So, blogging has really taken a backseat in my life. I had to stop and consider why that is, as I love to write. Writing does SO MUCH for my soul, it is odd to me that I could be able to turn my back on my tiny slice of the internet.
I guess it all boils down to this: I am trying to be a different person. A more positive, thankful person.
That is really difficult to do when bad things are happening. And really, bad things happen to ALL people so it is not like I'm special. I just don't feel like it is appropriate to complain non-stop. I like to read that kind of stuff but I really don't want to burden others with it, or have that become my identity. "Mrs. Herbie the Complainer." Not cute.
But thoughts? I definitely have thoughts!
I went to my OB because I thought I was having hormonal issues. Turns out my liver enzymes are doing weird stuff. But my hormones seem OK.

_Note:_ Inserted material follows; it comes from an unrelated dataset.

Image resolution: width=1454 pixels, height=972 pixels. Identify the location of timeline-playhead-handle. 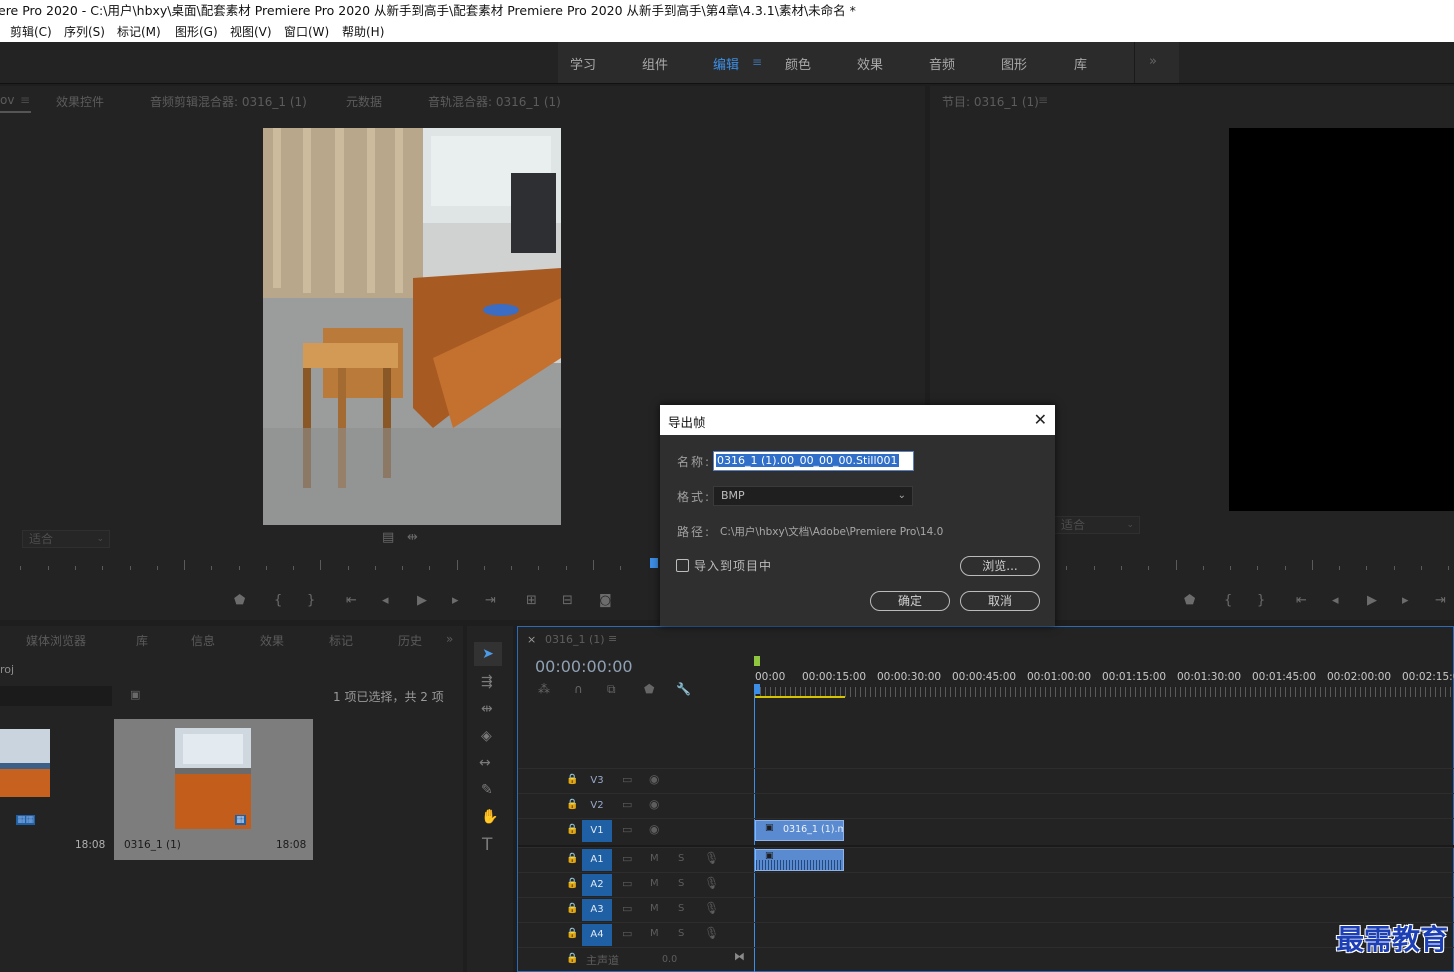
(757, 689).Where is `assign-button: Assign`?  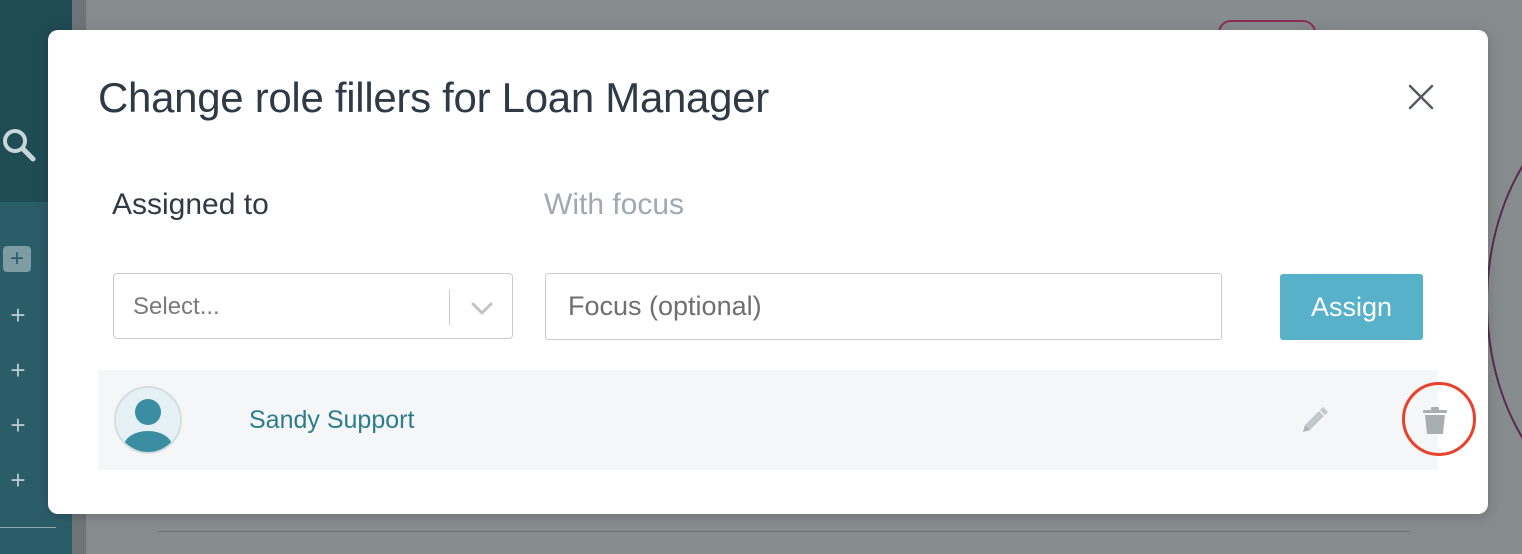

I've put on too much weight. Again.
My OB ordered an ultrasound. I really figured it would be a formality, not to mention a waste of my time and money. Except, they found something. And now the doctor insists I come in to discuss what they found and "treatment options." Which, hellooooooo scary!
And the timing is off, because for the first time in, well, ever, I feel like I want another baby. But not if I have cancer, and not if I'm too fat to be healthy. Blah, blah, blah.
And in the midst of this we are trying to buy that same house from two months ago. And we had to give up what feels like a lot during our negotiations. So every day I have to drive down to the property to inspect repairs (or lack thereof.) And the entire thing gives me tremendous anxiety, which, is lame considering this is a First World Problem.
Lincoln was injured by another child at music class yesterday and we had to spend $100 we didn't have on various doctors to rule out damage to his cornea. I am still emotionally exhausted from it all.
So, this was my chance to vent/whine. I'm over myself. I know an occasional complaint is healthy, but I want my blog to be about glorifying what is good.
- I am married.
- We are in a position to buy a home. As I have said before, this wouldn't have been possible in California, and certainly not a home of the size/caliber of what we will get here.
- Lincoln is healthy.
- Mr. Herbie is gainfully employed and able to support us.
- There is food on our table, a roof over our head. We were born in a country where we can see a specialist if we need to. We are able to read. The list of crap I take for granted is lonnnnnng, friends.